Playing Lego

by Lilia Efimova on 28 October 2015

Alexander was very sad, almost crying as he came down for breakfast. As I found out, it was Lego that didn’t want to cooperate. He couldn’t work out the the plane that he had in mind.

We had breakfast, then played math games for quite a while and then he went back to his Lego, in much better mood. Later he came back again telling about missing details and I gave my suggestions where to look for them. Eventually he called me: the plane was ready.

Lego cargo plane with a lonely suitcaseWhen I saw it, I realised why he was so frustrated. He wanted to make something that functions the same as a Lego cargo plane from a set that was on his “wanted” list a few months ago – all that, without having the set. And he made it. May be not so sleek looking, but good enough to open and play, something that a reviewer on Youtube emphasized as an important feature of the set. That’s why he needed those small suitcases he couldn’t find – he really needed something next to the big container full of gold to load into the plane.

This is something I love in a way he deals with Lego – he takes marketing catalogues and Youtube videos as a starting point for making his own version of it. Ambulances, firefighter stations, boats and trucks, space shuttles, rockets and moon explorers, underwater research stations…

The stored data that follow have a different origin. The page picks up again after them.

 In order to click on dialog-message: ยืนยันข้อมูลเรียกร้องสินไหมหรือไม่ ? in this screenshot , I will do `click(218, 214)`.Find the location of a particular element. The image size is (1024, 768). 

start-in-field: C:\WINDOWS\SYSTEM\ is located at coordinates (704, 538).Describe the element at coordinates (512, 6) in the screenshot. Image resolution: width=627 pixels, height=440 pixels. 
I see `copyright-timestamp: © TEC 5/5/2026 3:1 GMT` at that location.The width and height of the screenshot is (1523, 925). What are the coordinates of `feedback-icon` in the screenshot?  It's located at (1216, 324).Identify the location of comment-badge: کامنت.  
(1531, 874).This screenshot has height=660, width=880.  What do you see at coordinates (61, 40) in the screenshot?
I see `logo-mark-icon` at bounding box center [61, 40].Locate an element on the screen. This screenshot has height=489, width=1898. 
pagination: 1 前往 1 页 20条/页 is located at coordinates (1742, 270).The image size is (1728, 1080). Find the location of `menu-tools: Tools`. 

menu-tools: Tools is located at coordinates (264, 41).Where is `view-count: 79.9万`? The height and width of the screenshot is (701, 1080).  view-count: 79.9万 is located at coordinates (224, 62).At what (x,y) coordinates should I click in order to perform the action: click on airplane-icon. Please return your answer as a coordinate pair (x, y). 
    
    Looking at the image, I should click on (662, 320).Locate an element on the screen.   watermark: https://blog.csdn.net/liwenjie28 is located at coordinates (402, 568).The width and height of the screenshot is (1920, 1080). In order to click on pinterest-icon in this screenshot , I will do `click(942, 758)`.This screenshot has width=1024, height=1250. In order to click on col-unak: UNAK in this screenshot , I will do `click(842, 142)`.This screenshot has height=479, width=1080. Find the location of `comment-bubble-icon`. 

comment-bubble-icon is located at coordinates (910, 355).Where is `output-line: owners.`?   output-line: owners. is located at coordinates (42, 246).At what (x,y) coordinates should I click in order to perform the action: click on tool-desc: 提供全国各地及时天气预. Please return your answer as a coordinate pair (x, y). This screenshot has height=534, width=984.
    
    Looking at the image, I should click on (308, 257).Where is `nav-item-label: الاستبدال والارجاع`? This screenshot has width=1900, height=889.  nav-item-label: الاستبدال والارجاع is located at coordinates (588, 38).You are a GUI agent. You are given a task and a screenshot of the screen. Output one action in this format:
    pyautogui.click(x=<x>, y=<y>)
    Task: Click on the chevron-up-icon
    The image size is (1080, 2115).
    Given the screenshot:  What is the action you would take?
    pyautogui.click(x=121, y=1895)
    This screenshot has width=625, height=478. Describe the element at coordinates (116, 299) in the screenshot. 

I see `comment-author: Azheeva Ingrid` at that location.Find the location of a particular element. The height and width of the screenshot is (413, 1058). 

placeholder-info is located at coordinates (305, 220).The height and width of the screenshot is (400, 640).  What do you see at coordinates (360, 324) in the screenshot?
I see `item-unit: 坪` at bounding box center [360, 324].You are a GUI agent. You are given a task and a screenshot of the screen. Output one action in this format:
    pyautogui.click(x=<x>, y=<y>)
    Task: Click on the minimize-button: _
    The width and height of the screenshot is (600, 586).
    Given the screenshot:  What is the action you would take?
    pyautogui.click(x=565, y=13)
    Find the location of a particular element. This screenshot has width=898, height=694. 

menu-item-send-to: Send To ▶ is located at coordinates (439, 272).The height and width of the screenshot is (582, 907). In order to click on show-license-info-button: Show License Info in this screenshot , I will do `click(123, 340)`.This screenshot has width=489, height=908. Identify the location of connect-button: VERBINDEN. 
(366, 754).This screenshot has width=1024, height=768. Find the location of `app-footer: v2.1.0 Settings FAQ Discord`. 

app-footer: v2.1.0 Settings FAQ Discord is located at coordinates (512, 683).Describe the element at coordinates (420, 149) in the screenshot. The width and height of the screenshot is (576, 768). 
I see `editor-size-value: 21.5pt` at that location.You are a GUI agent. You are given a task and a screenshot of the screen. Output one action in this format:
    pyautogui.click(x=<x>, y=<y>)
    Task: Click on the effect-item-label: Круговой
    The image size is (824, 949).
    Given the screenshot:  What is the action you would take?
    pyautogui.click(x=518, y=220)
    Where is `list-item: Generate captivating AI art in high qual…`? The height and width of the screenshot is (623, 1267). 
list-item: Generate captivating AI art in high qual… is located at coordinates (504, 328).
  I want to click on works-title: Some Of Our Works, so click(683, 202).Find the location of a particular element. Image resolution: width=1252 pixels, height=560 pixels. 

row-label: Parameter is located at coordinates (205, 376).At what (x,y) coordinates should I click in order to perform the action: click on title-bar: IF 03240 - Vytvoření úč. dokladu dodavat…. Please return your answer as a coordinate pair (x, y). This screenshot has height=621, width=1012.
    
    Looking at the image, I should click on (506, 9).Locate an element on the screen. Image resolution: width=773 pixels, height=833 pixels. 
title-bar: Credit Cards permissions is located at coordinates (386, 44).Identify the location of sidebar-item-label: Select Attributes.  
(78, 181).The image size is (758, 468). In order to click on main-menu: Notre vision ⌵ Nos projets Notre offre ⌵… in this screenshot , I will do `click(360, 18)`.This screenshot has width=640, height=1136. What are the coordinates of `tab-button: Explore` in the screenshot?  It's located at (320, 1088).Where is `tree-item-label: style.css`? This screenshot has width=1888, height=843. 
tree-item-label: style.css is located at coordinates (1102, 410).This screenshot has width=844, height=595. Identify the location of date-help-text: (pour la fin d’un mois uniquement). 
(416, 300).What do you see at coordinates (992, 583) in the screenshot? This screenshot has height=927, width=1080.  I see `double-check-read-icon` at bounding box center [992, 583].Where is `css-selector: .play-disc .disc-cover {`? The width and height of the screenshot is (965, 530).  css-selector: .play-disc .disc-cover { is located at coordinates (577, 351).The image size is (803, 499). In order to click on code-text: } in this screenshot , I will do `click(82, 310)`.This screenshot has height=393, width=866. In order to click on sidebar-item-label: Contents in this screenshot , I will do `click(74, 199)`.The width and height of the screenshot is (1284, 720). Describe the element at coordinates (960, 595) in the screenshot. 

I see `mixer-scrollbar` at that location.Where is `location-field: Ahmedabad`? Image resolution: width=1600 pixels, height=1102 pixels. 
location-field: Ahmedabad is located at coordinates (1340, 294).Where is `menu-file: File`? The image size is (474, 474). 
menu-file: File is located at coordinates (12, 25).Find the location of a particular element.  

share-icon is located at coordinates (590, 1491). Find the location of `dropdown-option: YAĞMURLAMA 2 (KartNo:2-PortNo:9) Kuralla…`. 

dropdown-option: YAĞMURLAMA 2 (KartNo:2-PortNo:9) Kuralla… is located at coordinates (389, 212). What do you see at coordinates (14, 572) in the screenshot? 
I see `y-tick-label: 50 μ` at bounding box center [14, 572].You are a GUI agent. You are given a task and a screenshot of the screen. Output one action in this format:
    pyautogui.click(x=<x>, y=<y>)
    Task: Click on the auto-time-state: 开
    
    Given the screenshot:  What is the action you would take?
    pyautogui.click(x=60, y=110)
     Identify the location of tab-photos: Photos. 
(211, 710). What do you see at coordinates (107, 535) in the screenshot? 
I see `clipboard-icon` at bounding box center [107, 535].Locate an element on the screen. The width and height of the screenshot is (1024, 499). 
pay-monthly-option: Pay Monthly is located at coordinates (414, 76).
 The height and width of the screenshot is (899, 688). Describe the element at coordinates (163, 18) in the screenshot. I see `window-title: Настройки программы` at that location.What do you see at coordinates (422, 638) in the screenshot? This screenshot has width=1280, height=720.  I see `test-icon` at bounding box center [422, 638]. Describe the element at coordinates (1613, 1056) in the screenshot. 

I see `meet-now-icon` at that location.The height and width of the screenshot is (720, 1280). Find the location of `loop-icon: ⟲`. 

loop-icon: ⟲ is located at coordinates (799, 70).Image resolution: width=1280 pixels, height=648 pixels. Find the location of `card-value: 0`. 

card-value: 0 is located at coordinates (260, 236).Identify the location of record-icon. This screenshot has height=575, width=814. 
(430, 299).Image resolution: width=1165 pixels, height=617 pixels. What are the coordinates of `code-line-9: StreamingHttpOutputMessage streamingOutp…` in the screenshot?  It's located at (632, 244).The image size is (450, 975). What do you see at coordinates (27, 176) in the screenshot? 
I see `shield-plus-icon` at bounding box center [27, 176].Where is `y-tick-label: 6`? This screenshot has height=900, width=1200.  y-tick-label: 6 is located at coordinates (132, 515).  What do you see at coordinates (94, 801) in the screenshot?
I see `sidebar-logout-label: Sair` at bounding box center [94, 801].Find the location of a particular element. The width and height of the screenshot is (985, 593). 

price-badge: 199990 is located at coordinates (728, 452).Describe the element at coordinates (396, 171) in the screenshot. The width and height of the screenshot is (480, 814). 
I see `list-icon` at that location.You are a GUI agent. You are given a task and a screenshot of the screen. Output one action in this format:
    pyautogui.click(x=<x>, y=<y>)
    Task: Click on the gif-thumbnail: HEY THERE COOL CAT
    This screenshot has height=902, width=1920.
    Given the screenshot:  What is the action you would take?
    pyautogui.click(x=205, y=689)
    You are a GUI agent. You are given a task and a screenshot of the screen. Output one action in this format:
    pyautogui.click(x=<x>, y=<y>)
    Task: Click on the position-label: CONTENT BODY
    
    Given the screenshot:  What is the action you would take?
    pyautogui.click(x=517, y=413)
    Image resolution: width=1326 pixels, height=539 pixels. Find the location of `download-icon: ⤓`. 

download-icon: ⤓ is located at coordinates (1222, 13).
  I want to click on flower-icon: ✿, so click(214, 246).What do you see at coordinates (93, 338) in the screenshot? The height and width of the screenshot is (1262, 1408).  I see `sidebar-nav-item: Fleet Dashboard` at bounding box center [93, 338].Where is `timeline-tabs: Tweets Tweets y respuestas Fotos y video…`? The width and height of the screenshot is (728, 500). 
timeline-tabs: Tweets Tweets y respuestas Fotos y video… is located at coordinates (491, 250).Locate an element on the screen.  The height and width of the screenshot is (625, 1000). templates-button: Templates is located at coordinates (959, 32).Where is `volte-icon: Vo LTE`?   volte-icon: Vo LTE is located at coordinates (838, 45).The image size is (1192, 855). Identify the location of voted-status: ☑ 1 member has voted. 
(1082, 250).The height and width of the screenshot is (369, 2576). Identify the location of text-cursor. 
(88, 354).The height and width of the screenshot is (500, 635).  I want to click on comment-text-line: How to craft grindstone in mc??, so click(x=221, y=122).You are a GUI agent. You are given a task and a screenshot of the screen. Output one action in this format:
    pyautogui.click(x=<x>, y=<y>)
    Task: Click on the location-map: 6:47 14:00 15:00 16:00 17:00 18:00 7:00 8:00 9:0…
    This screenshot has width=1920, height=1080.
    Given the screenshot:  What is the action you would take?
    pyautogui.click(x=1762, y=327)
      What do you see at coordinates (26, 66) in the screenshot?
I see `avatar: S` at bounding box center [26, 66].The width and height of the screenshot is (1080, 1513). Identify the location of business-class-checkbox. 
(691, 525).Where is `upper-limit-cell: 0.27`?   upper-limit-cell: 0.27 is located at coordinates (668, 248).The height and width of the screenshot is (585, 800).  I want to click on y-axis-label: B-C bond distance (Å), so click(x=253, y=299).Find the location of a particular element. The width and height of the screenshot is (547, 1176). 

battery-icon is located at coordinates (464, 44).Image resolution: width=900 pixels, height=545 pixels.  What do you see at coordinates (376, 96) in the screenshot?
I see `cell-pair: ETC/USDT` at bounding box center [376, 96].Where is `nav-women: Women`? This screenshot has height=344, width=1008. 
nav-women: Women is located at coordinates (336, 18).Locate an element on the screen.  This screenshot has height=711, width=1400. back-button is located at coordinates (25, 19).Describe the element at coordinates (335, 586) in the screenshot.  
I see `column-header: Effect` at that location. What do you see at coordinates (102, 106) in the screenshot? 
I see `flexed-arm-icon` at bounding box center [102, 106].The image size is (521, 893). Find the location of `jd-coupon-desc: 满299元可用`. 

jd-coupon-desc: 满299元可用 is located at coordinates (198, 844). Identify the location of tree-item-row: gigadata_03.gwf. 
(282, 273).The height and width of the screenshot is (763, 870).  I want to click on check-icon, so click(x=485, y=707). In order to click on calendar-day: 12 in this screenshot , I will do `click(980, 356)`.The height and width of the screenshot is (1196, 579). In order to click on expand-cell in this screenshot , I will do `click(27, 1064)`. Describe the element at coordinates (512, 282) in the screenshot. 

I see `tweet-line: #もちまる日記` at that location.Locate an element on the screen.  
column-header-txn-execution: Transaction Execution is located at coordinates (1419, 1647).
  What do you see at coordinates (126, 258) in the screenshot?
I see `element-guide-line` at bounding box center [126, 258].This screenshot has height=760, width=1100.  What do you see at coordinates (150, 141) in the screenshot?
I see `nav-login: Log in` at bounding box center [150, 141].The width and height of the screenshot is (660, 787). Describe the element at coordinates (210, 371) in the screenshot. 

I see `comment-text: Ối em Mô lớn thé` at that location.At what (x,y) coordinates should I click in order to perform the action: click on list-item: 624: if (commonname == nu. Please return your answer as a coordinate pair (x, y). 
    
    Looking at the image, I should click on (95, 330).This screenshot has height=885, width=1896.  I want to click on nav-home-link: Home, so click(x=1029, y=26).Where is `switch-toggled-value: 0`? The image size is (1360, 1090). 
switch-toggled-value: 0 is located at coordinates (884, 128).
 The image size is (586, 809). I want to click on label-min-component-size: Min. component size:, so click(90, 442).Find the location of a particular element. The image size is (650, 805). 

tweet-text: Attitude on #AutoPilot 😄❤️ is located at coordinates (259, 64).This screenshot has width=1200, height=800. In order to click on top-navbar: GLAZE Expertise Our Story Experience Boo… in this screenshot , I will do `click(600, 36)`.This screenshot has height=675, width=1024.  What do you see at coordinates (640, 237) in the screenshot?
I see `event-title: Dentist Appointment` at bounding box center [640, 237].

However, it doesn’t stop at that. At the moment Lego is his tool of choice and a gateway to the world. It’s a mean to process experiences, to experiment, to document learning; a reason to read and write, to learn searching, programming, making photos, videos and animations. It’s a social tool as well – something that requires negotiations, making things for two sisters or learning to stay hands off when they are learning how to make something very obvious, sorting out through emotions when guests want to play their own way or even break something. It’s the reason to clean his room properly, because getting those small pieces back from the vacuum cleaner is a pretty dirty job (which requires even more negotiations with his mother than the cleaning itself :).

The only thing I am sad about is that I didn’t manage to make a photo of a sewing machine needle mechanism from Lego Technic before it got disassembled in order to make something else. But Alexander promised to make a better version of it eventually.